私はライブやレコーディングなどで、メインのボーカルをサポートするコーラスシンガーとして活動しています。仕事はオーディションで決まることもあれば、一度関わったスタッフさんやミュージシャンの方から直接お声掛けいただくこともあります。ライブツアーに帯同する際は前もって渡された曲資料を聞いて、曲に合った声色作りをしたり、歌詞や振り付けを覚えたりして準備を進めます。本番の日は現場入りしてリハーサル前に声出しを行い、バンドと一緒にリハーサルをした後ヘアメイクや衣装着替えをしてステージに立ちます。
レコーディングでは、シンガーソングライターのサポートの場合、ご本人からコーラスの歌い方について「こうしてみよう!」とディレクションしていただくことが多いです。
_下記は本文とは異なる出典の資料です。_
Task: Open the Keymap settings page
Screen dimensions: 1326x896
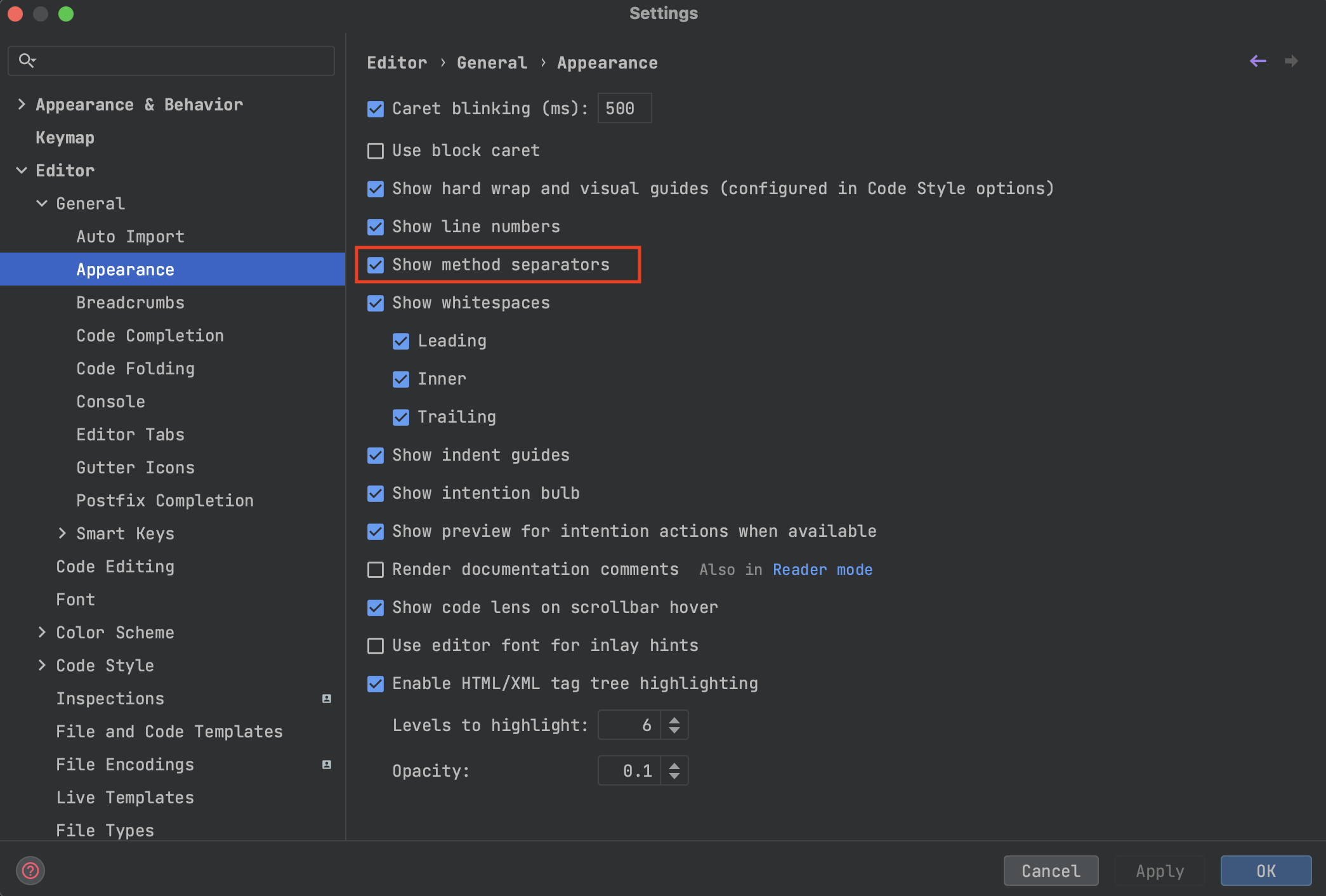Action: tap(65, 138)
コーラスの人数にもよりますが、若々しい声、大人っぽい声などいろいろな声を使って、どんなご要望にも応えられるように最善を尽くしていきます。
また、私は講師としてアーティストやアイドルグループへの歌唱指導もしているので、1日に平均2、3回はスタジオやレッスン場を移動して仕事しています。
<一日のスケジュール>
12:00 現場入り。発声やストレッチ
13:30 リハーサル
16:00 食事
17:00 メイク、衣装替え
18:00 開演
21:00 退館
Q2. 仕事の楽しさ・やりがいは何ですか?
コーラスの仕事では、日本はもちろん海外など、自分が一人で歌っていたときには立てなかったステージに立てたり、出会えなかった人達に歌を聞いてもらえたり、存在を知ってもらえることがうれしいです。また、テレビやライブのステージでアーティストの歌に寄り添ってサポートし、喜んでいただけると本当にやりがいを感じます。さまざまな現場で、数多くの方々の歌に合わせていくコーラスでしか味わえない経験をさせていただいています。
Q3. 仕事で大変なこと・つらいと感じることはありますか?
テレビやレコーディングに関しては、大体早くても曲をもらうのが収録の2、3日前だったり、当日行って初めて聴いたりすることもあるので対応力が必要になってきます。コンサートの場合はダンサーの振り付けを一緒に覚えて踊ることもあり、歌以外においても現場では柔軟な対応が求められます。これには毎度大変さを感じますね(笑)。
声楽、ゴスペルなどの多様な発声法がコーラスにつながる
Q4. どのようなきっかけ・経緯でコーラスの仕事に就きましたか?
幼い頃から歌手になりたくて、高校時代から声楽を習いながらバンド活動をし、作詞作曲を始めました。卒業後専門学校に入り、ゴスペルに出合って海外の先生のレッスンも受け始め、自身のバンドでインディーズデビューも果たしました。
そのバンドが解散し、シンガーソングライターとしてソロで活動していたときに、コーラス界で有名な今井マサキさんから「MANAMIちゃん、コーラスに興味ない?」と声を掛けていただきました。この一言で、私のコーラス人生が始まったんです。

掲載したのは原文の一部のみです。